- **Excerpt to read**:
Where the character sprites might be divisive the backgrounds are not. The game has an almost water color looks to its backgrounds. There was a layer of abstraction to the NES game that made up for its lack of hardware grunt.  That limitation is no more and the art direction truly shines. The many Chinese fields, temples and mountainsides look fantastic and feature a layer of parallax scrolling to boot. These instances make the flat backdrops stand out but as a whole this aspect of the game looks great.

From a gameplay standpoint Jackie Chan is mostly the same. You have a basic set of melee attacks like kicks and punches for offense. If you hold the button Jackie will perform a hadoken, although these are limited to just five. Although it is strong enemies will not drop orbs.  The most unique are the various special moves that of all things, come from frogs.  There are five different special attacks that are powerful and add variety to your arsenal.  Though limited the frog appears often enough that you can switch and play around with them.  Lastly orbs will refill your health and hadoken meter, although the amount is different now and not for the better.

- **Supplied data**:
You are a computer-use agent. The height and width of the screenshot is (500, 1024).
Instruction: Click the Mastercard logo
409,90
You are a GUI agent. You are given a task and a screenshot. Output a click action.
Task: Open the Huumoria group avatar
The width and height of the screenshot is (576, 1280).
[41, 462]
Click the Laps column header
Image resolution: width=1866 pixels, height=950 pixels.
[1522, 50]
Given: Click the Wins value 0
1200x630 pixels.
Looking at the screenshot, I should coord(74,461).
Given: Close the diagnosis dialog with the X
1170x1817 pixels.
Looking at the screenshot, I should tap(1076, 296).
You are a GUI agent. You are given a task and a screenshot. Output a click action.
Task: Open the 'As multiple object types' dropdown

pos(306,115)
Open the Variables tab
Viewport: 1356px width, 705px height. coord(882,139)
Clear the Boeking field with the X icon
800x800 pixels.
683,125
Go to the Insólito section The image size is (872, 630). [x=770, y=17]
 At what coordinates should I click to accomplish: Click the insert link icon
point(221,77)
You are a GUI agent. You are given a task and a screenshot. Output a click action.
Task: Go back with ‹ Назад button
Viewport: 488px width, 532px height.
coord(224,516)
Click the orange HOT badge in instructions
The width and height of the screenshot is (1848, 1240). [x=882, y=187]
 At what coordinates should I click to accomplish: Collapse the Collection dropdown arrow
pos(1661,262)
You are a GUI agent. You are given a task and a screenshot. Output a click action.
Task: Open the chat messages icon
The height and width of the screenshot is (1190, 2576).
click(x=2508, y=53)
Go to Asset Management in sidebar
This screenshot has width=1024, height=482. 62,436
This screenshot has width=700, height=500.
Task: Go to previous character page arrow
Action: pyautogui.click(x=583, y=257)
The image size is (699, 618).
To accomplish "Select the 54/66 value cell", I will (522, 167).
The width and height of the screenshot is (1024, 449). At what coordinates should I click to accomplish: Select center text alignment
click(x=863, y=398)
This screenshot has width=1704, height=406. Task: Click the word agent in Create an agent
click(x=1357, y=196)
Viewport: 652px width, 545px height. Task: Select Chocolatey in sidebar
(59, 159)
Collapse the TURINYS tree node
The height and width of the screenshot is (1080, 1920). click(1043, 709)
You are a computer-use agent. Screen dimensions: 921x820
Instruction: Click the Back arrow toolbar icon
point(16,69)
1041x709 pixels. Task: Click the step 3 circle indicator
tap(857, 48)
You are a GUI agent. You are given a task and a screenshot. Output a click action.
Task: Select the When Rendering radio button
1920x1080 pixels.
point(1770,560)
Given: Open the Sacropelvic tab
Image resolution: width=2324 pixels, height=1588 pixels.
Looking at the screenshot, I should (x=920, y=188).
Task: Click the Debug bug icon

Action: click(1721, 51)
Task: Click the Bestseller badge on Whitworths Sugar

- **Problems**:
1. Could you set out as a numbered list the listing lines from the one containing "This screenshot has width=1704, height=406." through the end of the listing, both ends included and blank lines omitted?
2. Can you carry the Jackie Chan game review forward from the point where it stops?

- **Expected answers**:
1.
1. This screenshot has width=1704, height=406. Task: Click the word agent in Create an agent
2. click(x=1357, y=196)
3. Viewport: 652px width, 545px height. Task: Select Chocolatey in sidebar
4. (59, 159)
5. Collapse the TURINYS tree node
6. The height and width of the screenshot is (1080, 1920). click(1043, 709)
7. You are a computer-use agent. Screen dimensions: 921x820
8. Instruction: Click the Back arrow toolbar icon
9. point(16,69)
10. 1041x709 pixels. Task: Click the step 3 circle indicator
11. tap(857, 48)
12. You are a GUI agent. You are given a task and a screenshot. Output a click action.
13. Task: Select the When Rendering radio button
14. 1920x1080 pixels.
15. point(1770,560)
16. Given: Open the Sacropelvic tab
17. Image resolution: width=2324 pixels, height=1588 pixels.
18. Looking at the screenshot, I should (x=920, y=188).
19. Task: Click the Debug bug icon
20. Action: click(1721, 51)
21. Task: Click the Bestseller badge on Whitworths Sugar

2.
Next to its visual face lift the level design has been overhauled.  The game is still five levels long but now each stage is significantly longer. That isn’t a bad thing in itself but the way it does so is bad.  Rather than creating all new sections the game instead repeats entire areas wholesale.  It becomes blatant when you fight the same tiger in the same area four times in a row.  It reaches its nadir in the last level when you fight the same dragon statue five times with slightly different attacks. The pacing of the NES title was near perfect and this version destroys that.  If they were so adamant on making the game longer they would have been better off creating new stages.  They created new bosses, that is half the work and this title would have been better for it.

This is a much more difficult game than its NES sibling.  The levels feature more enemies and with their longer length make the time between health power-ups more perilous.  An unwelcome change that compounds this is the orbs.  In the Nintendo version fifty orbs would restore your health. Now you need one hundred, a total that can take two or three levels to reach. The balance between rice bowls and orbs is what made the original so fun. Now it becomes imperative to find the bonus stages to make up the difference. It isn’t as bad as I make it sound but it does bring the game down a notch. The game keeps the same single life, multiple credit setup but at least there are multiple checkpoints per stage.  You will have to work harder to reach the end, which is all.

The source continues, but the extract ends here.